Can somebody explain to me the syntax, pd.index.str.lower().str.contains()
Especially, why the str
method again, after the lower()
?
CodePudding user response:
I imagine your index contains strings with the names of movies.
# access the index
movies.index
# make index strings lowercase
movies.index.str.lower()
# check if each string contains the word "dark"
movies.index.str.lower().str.contains("dark")
# one could also use
movies.index.str.contains("dark", case=False)

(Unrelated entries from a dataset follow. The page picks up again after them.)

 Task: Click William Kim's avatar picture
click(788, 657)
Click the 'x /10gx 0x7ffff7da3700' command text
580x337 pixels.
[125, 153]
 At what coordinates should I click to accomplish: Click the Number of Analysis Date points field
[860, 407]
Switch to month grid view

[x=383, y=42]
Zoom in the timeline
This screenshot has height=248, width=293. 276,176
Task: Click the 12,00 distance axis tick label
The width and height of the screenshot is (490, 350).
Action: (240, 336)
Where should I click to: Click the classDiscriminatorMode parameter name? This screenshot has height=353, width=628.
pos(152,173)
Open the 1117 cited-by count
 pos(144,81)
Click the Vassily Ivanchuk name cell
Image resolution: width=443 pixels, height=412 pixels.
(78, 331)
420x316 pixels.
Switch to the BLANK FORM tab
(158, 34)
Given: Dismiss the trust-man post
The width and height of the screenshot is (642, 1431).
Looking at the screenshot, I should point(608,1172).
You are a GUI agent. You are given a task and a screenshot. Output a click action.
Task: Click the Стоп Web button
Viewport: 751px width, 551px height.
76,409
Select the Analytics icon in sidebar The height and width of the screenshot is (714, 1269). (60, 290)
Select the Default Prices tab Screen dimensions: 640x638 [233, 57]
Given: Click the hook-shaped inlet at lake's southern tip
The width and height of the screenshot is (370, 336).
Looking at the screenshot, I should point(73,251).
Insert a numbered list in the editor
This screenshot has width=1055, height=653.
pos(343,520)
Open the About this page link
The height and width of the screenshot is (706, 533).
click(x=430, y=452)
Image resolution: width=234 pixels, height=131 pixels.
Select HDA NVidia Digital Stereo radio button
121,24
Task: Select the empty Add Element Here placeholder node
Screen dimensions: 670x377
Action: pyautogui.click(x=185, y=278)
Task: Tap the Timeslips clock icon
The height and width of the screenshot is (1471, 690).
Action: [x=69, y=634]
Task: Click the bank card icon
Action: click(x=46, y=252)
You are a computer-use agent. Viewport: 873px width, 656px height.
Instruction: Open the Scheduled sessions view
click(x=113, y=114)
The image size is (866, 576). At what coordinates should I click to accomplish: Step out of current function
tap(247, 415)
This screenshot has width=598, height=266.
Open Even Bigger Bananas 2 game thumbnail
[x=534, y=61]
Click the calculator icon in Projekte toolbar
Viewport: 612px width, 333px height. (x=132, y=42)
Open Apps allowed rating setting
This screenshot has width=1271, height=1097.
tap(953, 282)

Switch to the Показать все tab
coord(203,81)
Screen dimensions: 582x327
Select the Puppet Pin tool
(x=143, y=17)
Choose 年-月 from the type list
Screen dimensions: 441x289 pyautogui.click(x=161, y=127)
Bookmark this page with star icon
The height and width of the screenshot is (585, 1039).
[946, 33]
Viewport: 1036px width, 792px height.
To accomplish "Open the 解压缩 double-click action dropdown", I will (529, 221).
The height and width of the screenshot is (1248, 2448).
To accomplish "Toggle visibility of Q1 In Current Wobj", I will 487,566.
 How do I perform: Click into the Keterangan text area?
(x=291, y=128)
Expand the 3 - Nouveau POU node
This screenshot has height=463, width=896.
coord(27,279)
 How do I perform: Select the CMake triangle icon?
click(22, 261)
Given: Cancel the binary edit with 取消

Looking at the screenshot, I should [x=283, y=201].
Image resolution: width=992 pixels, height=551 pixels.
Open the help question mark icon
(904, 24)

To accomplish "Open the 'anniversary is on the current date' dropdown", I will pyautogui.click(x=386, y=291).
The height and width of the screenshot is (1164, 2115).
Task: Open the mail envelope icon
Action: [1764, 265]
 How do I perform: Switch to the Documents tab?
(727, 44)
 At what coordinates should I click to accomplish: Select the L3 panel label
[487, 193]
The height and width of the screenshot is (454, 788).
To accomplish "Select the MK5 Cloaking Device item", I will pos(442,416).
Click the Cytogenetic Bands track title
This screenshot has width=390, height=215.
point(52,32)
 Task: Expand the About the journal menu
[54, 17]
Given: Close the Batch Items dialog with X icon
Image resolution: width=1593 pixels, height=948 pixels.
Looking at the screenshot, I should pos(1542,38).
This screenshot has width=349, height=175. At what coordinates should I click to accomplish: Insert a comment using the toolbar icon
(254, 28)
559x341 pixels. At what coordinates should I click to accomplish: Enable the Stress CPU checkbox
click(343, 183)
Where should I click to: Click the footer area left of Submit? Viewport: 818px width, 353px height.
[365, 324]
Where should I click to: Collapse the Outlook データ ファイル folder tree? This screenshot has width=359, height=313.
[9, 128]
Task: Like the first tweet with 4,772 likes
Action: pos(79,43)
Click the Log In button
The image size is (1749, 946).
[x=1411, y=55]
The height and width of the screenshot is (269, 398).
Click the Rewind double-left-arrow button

The above returns a Series of booleans that is assigned to a variable and use to slice the original data with boolean indexing:
movies_with_dark=movies.index.str.lower().str.contains("dark")
movies[movies_with_dark]
Example input:
col
The Dark Movie A
another darkness B
something else C
Intermediates (as columns for clarity):
col index str.lower str.contains("dark")
The Dark Movie A The Dark Movie the dark movie True
another darkness B another darkness another darkness True
something else C something else something else False
Output:
col
The Dark Movie A
another darkness B
CodePudding user response:
I would recommend you read working with text data.
import pandas as pd
df = pd.DataFrame({'Movie': ['Dark Movie', 'Another'], 'Budget': [1, 2]}).set_index(['Movie'])
print(df.index.str.lower())
returns an index object which doesn't have a contains method.
Index(['dark movie', 'another'], dtype='object', name='Movie')
the index object does however have a str method which lets you access vectorized string methods, hence the second contains method.
If you are interested, a believe the StringMethods object is defined here.